Tout comme les pièces sur lesquelles la déesse Fortuna était souvent représentée, les passions que ces indifférents suscitent présentent deux faces selon qu’il s’agit d’indifférents préférables ou non-préférables, qu’on peut organiser ainsi :

  • Préférables : désir qu’ils arrivent, plaisir quand ils sont présents, crainte qu’ils disparaissent, peine quand ils sont absents.
  • Non-préférables : crainte qu’ils arrivent, peine quand ils sont présents, désir qu’ils disparaissent, plaisir quand ils sont absents.

« La Fortune n’élève jamais si haut un homme qu’elle s’abstienne de tourner en autant de menaces les licences qu’elle lui concéda. »
Sénèque, Lettres à Lucilius, 4, 7.

Si la distribution de ces indifférents par la Fortune ne dépend pas de nous, l’usage que nous en faisons dépend lui entièrement de nous, et cet usage peut également être organisé selon cette même image :

  • Préférables : ne rien faire d’indigne pour les obtenir, en tirer bénéfice quand ils sont présents (avec modération), ne rien faire d’indigne pour les conserver, être reconnaissant d’avoir pu en bénéficier quand ils disparaissent.
  • Non-préférables : ne rien faire d’indigne pour les éviter, les supporter quand ils sont présents (avec courage), ne rien faire d’indigne pour en être débarrassé, être reconnaissant d’en être débarrassé quand ils disparaissent.

« Cesse d’interpréter à mal un bienfait de la Fortune : elle a repris, mais elle avait donné. »
Sénèque, Lettres à Lucilius, 63, 7.

L’usage des indifférents c’est l’objet de la vertu, et chacune des vertus particulières s’applique à une catégorie d’indifférents, ainsi que le rappelle Diogène Laërce :

« L’homme vertueux possède en effet la théorie et la pratique des actions qu’il doit accomplir.

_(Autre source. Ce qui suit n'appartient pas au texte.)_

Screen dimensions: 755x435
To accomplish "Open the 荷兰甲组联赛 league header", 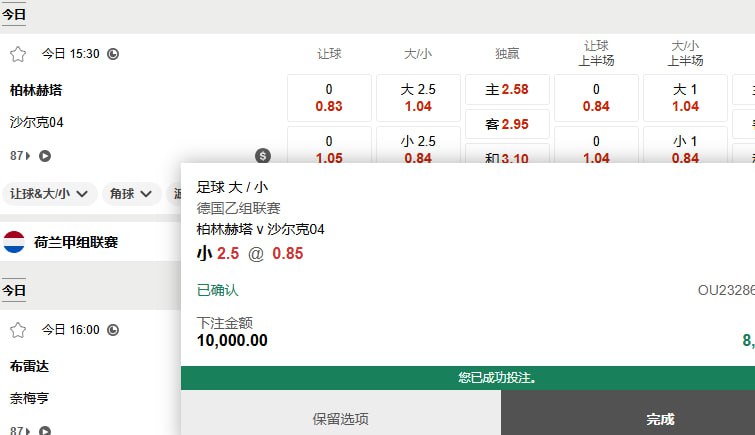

Or les actions à accomplir sont à la fois ce qu’il faut choisir, ce qu’il faut supporter, ce sur quoi il faut se montrer ferme et ce qu’il faut distribuer, de sorte que s’il fait certaines choses en choisissant bien, d’autres en supportant, d’autres en distribuant, d’autres en gardant, il est en même temps prudent, courageux, juste et tempérant.

Chacune des vertus concerne un chef particulier, par exemple le courage s’applique aux choses à supporter, la prudence aux actions à accomplir, à celles qu’il ne faut pas accomplir et à celles qui sont ni l’une ni l’autre. De façon semblable les autres vertus s’attachent à leur objet propre. »

Que la Fortune vous sourît ou non, rien ne vous empêche de sourire, quelle que soit votre Fortune, du moment que vous faites preuve de vertu.

« C’est l’âme qui fait l’être noble ; partie de n’importe quelle condition, elle a licence de s’élever au-dessus de la Fortune. »
Sénèque, Lettres à Lucilius, 44, 5.


[1] Diogène Laërce, Vies et doctrines des philosophes illustres, Livre VII, 104, traduit sous la direction de Marie-Odile Goulet-Cazé, Paris, Librairie générale française, 1999.

[2] Idem.

[3] Pierre Hadot, Introduction aux « Pensées » de Marc Aurèle, Paris, Librairie générale française, 2005, p. 344.